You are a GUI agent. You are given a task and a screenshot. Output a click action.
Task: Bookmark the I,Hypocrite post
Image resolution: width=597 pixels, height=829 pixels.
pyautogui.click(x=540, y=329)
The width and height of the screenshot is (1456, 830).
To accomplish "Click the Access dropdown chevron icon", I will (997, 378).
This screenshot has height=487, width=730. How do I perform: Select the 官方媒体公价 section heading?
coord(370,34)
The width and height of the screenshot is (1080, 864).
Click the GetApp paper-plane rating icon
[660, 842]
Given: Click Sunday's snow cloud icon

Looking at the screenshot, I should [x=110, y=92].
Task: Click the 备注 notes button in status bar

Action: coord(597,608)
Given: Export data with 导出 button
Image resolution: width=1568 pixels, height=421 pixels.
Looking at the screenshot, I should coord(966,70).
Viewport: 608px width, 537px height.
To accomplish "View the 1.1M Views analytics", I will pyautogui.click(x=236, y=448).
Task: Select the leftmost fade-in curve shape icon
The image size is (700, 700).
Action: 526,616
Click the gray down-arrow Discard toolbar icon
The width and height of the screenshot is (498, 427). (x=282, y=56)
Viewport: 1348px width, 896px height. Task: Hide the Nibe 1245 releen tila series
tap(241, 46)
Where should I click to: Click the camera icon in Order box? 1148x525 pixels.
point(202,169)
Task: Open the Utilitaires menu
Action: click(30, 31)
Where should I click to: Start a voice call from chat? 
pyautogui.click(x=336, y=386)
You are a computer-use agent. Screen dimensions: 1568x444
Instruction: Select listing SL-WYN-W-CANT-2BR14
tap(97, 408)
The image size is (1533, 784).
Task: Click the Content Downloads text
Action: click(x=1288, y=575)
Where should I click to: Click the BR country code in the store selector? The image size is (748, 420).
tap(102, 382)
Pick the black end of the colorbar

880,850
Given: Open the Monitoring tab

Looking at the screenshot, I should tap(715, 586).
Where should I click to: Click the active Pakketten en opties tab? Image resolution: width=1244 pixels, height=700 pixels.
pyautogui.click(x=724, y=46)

# TASK REQUIREMENTS:
What should appear is an exact copy of the lines from the one with "Given: Open the Monitoring tab" through the end of the entries above, ends included, and no other text.

# RESULT OF THIS TASK:
Given: Open the Monitoring tab

Looking at the screenshot, I should tap(715, 586).
Where should I click to: Click the active Pakketten en opties tab? Image resolution: width=1244 pixels, height=700 pixels.
pyautogui.click(x=724, y=46)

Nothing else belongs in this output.